I volunteer in the HATCH maker space in Watertown, MA. I learned how to use pretty much everything there but the sewing machines (which was on my list) and even teach classes there. The things I used for myself the most were the 3D printers and the laser cutter.
With the Coronavirus lockdown, though, there are no more volunteers on site. As of 10/2020, volunteers and patrons can spend limited time in the facility, which is the best they can safely do, but it’s hard to try things and iterate and experiment in true maker fashion. I decided I needed to buy my own 3D printer.
I researched printers for about a month. Two of the most popular brands out there are the Creality Ender printers and the Prusa printers. The Ender printers are based on an open source design, very cheap and very configurable. The Prusa printers were more money, but more heavily tested, and had some very desirable features, some of which could be added later to the Enders, but not out of the gate.
What I got
I eventually bought a Prusa I3 Mk3S. The main reasons I did are
- I wanted 3D printing to be my hobby, not maintaining and updating my 3D printer, so I was looking for more of a prosumer unit that would do more out of the gate, and hopefully “just work”.
- The Prusa has a very interesting bed: A magnetic bed you can put a flexible metal sheet, so removing parts is easily done by flexing the sheet.

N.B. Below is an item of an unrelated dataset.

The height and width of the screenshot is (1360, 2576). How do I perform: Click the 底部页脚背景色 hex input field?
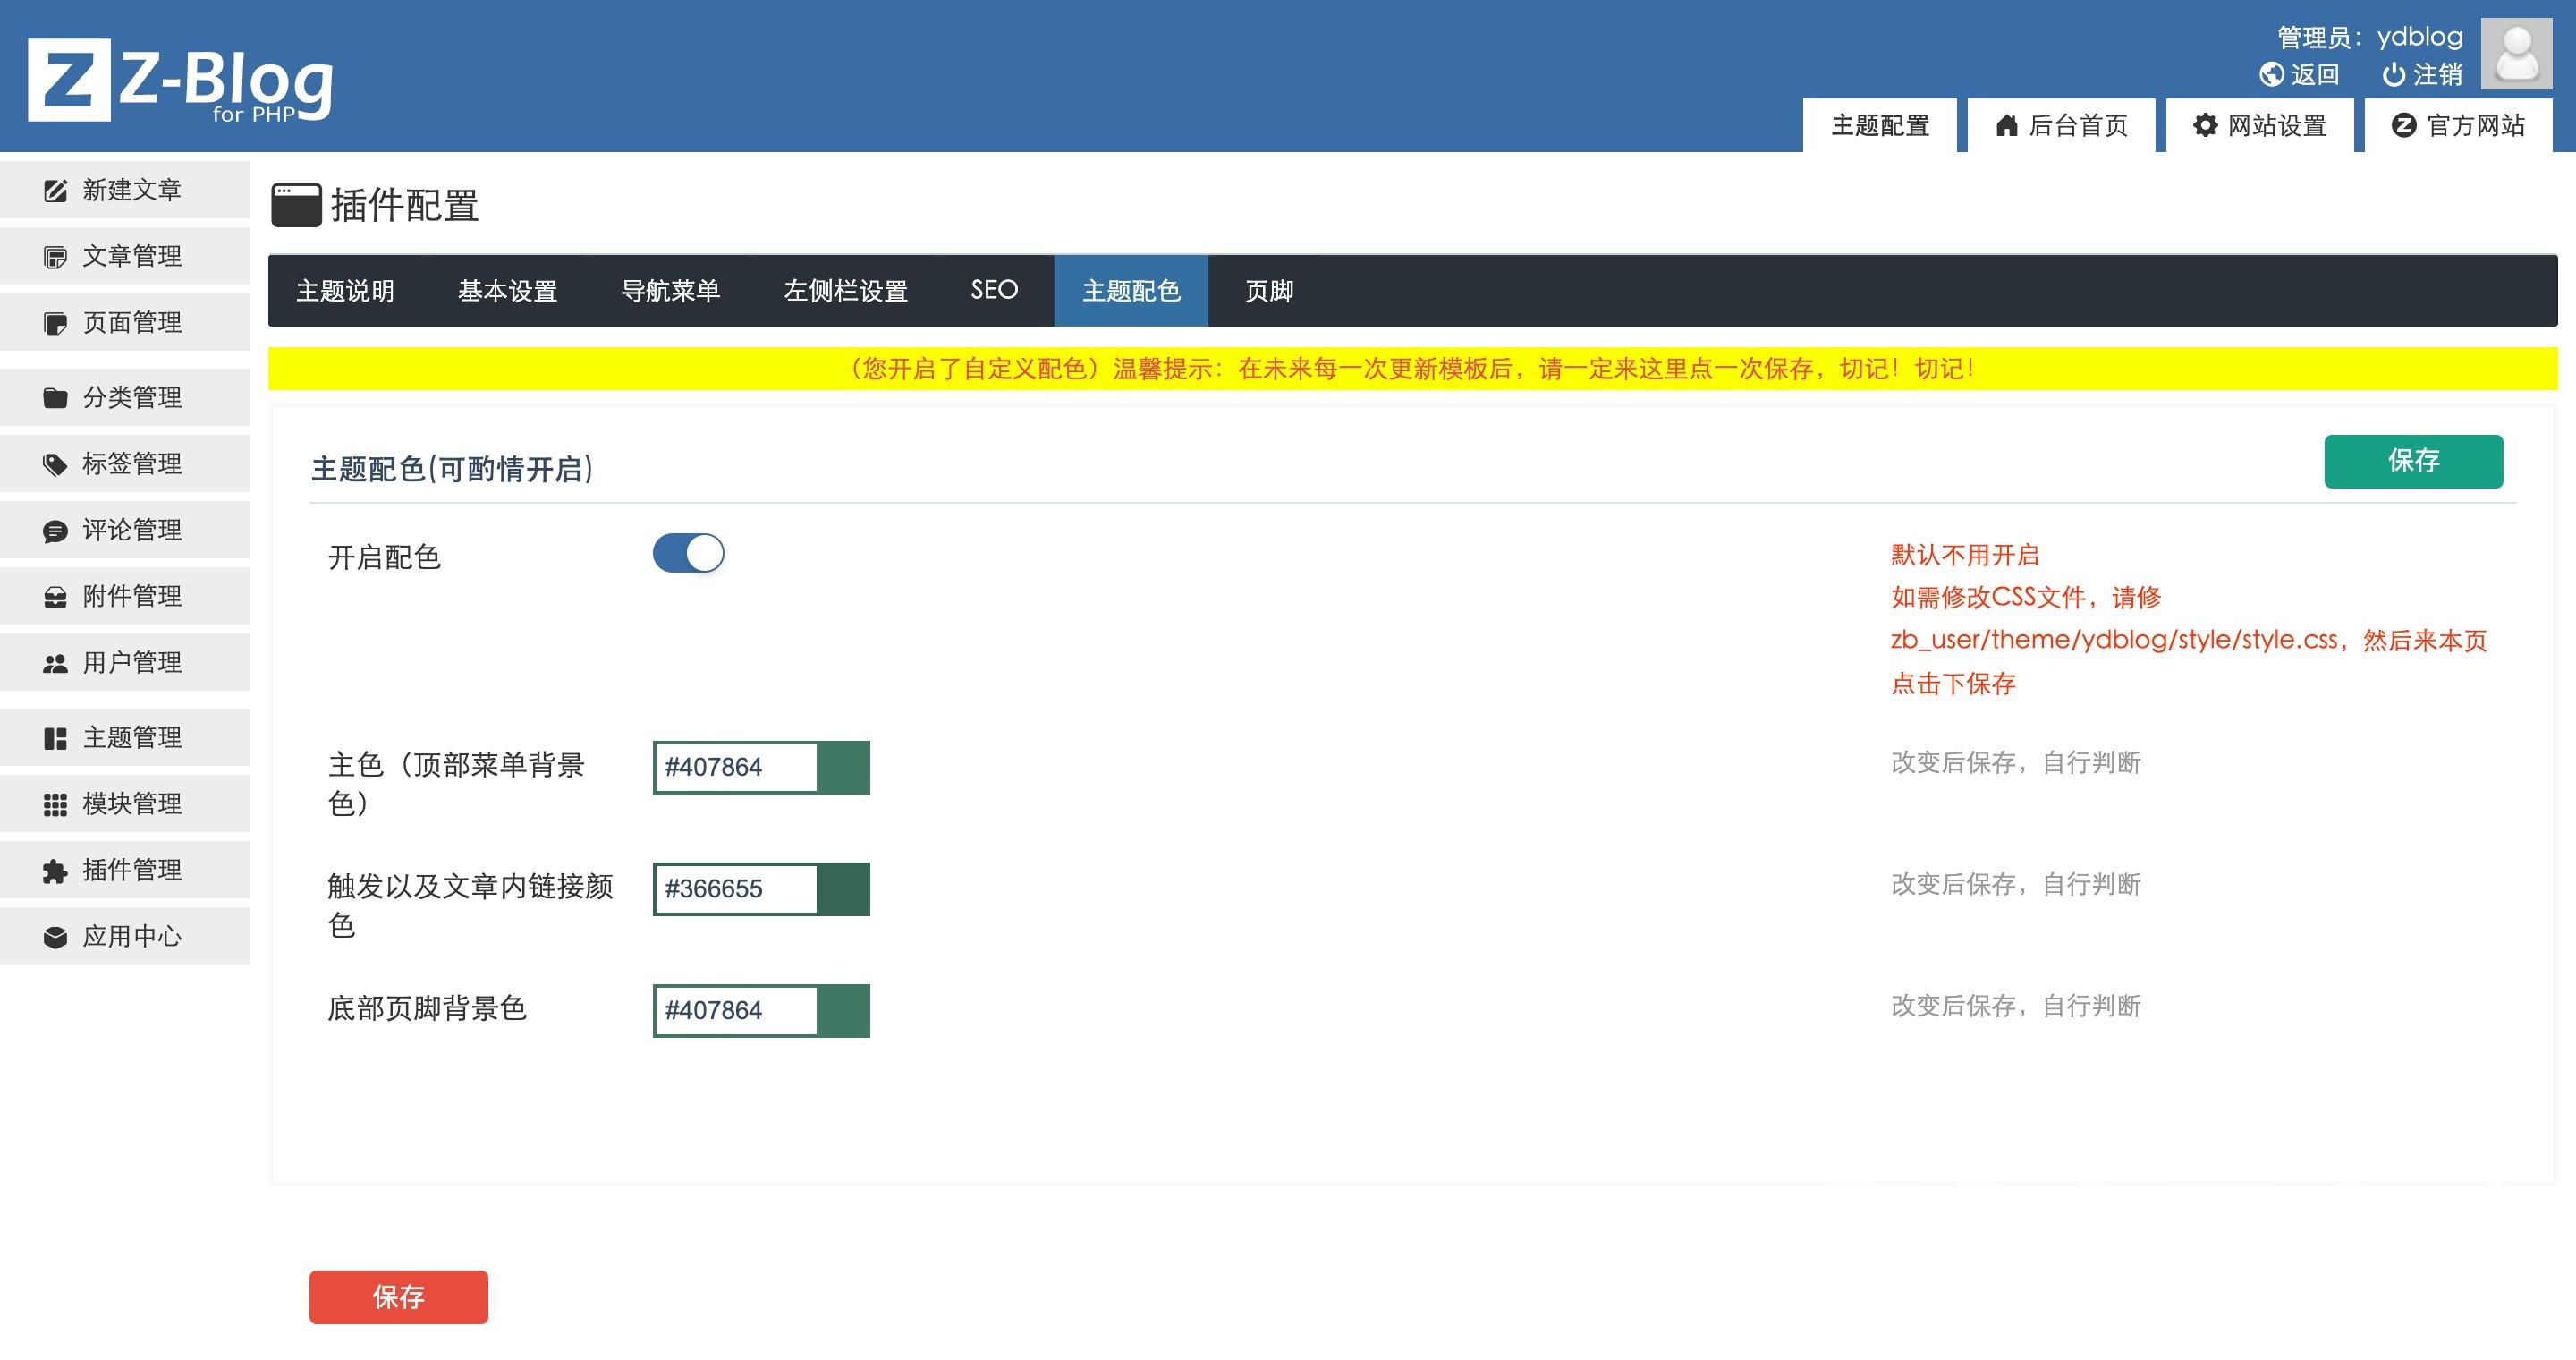click(735, 1010)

- The Prusa has an option for mutli-filament printing, allowing you to work with 5 filaments at a time. it’s expensive, but there’s no way to add even a second filament to the Ender printers (other printers do have this option
- I was impressed with Prusa support, and their community forums.
Build Or Buy
These are very complicated machines, and not everyone can (or want to) put one together. Even if you’re up to it, it’s very time consuming. For another $150, you can get it mostly assembled. I decided to get the kit, both as a “badge of courage” but also to learn about every part of the machine, so I can better understand and maintain it. It took me about 15 hours to fully assemble it, but I don’t regret the decision.
One wonderful addition to a 3D printer is a Raspberry Pi running Octoprint, which is a remote interface to the printer that allows you to control the printer remotely (usually just on your home network, but you can make it internet accessible), upload things to print, monitor the printer, and it even lets you point a webcam at your printer and watch it print remotely. I installed it on a Raspberry Pi 3 Model B+.
The standard “Hello World” of the 3D printing world is one of several standard models that test various features of the printer. A very common one is “Benchy” which is a little tugboat. It took me a while to finally get it to print right. My main problem was bed adhesion: The part would break off and move. Through fine tuning the Z axis calibration and learning more about how to use the bed, I was finally able to get it to print reliably. Here is the evolution of my attempts. The first one was pretty scary looking.
One of the things that I am fascinated by is compliant machines, and parts that are interlinked and move. I saw this super cute octopus design, and just had to print it. The arms are fully articulated and move up and down. It takes a bit of loosening up to get it to work right. This was very hard to print.
This was another amazing design I found. These planetary gears have their teeth in a V shape so there’s no way it could be assembled. It has to be printed in place. All the gears spin and the center gear rotates with all the other gears.